Regardless of whether load balancing is implemented on the service provider or on the service consumer, we see that the current load balancing has strategies based on weight, service provider load, response time, and tags. Among them, the client load balancing mechanism designed by Ribbon is mainly to choose the appropriate existing IRule, ServerListFilter and other interfaces to implement, or inherit these interfaces by yourself to realize your own filtering logic. Ribbon here uses two-step load balancing. The first step is to filter out service provider instances that will not be used, and the second step is to implement a load balancing strategy in the filtered service provider instances.
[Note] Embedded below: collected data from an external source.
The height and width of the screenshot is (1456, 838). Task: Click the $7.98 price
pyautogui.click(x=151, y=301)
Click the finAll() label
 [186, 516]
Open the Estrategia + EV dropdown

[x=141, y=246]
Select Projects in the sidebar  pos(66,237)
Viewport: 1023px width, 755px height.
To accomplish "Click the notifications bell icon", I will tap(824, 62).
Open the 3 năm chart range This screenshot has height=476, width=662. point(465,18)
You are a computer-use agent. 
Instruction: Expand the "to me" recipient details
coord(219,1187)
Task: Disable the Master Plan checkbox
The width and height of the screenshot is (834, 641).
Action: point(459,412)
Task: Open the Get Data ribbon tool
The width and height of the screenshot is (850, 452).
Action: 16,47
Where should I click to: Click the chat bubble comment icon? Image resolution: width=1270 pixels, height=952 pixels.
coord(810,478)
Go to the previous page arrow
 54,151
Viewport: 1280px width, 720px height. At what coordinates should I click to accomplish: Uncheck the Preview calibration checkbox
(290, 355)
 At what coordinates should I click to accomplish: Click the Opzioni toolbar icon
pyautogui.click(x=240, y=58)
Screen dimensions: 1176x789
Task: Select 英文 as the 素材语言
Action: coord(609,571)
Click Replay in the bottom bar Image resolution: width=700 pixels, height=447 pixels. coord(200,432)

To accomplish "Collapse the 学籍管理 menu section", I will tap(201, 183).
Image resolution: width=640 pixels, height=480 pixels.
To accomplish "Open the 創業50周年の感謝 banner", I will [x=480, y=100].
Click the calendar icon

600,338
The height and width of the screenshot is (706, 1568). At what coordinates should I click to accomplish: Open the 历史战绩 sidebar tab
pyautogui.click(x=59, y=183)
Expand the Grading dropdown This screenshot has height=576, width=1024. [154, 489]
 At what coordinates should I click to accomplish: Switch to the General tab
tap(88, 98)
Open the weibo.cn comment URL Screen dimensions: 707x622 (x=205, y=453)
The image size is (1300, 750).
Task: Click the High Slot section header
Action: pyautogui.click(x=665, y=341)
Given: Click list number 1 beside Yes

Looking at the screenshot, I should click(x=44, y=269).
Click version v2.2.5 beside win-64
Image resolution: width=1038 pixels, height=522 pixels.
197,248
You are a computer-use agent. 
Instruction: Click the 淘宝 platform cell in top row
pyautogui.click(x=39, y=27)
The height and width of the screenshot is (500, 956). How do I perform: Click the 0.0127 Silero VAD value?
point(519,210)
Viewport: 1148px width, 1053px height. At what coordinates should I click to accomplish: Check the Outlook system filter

Ribbon's built-in load balancing strategies are relatively powerful, and because it allows users to expand, this can be said to be a relatively good design.

The tag-based load balancing strategy can be very flexible. Both Kubernetes and Fabio have used tags to filter resources. Using tags can almost achieve service traffic allocation with any ratio and weight. However, the tag itself requires separate storage and read and write functions, whether it is placed in the registration center itself or connected to a third-party CMDB.

In Nacos version 0.7.0, in addition to providing load balancing based on health checks and weights, we also provide a new label load balancer based on third-party CMDB. For details, please refer to the CMDB function introduction article. Using a tag-based load balancer, it is currently possible to implement a traffic scheduling policy that gives priority to access to the same tag. In actual application scenarios, it can be used to achieve nearby access to services. This is very useful when your services are deployed in multiple regions. Using this label load balancer can support a lot of scenarios, which is not going to be introduced in detail in this article. Although the label expressions supported in Nacos are not rich at present, the syntax it supports will be gradually expanded. In addition, Nacos defines Selector as a unified abstraction for load balancing. Regarding Selector, due to space constraints, there will be a separate article for introduction.

What should an ideal load balancing implementation look like? Different people will have different answers. What Nacos tries to do is to combine server-side load balancing and client-side load balancing through a certain mechanism, provide user scalability, and give users full autonomy and easy usage. Load balancing is a big topic. When we pay attention to the load balancing strategy provided by the registration center, we need to pay attention to whether the registration center has the load balancing method I need and whether the usage method is complicated. If not, will it allow me to easily expand to achieve the load balancing strategy I need.

4. Health check

Both Zookeeper and Eureka implement a TTL mechanism, that is, if the client does not send a heartbeat to the registry within a certain period of time, the client will be removed. What Eureka does better is that it allows customizing the health check method for checking its own status when registering a service. This is a relatively good experience in the scenario where the service instance can maintain heartbeat reporting. In the two major systems of Dubbo and SpringCloud, it has also been cultivated as the default behavior of the user's mind. Nacos also supports this TTL mechanism, but it is somewhat different from the internal mechanism of ConfigServer in Alibaba. Nacos currently supports temporary instances to use the heartbeat reporting method to maintain activity. The default heartbeat sending cycle is 5 seconds. The Nacos server will set the instance as unhealthy after 15 seconds without receiving the heartbeat, and remove the temporary instance after 30 seconds. .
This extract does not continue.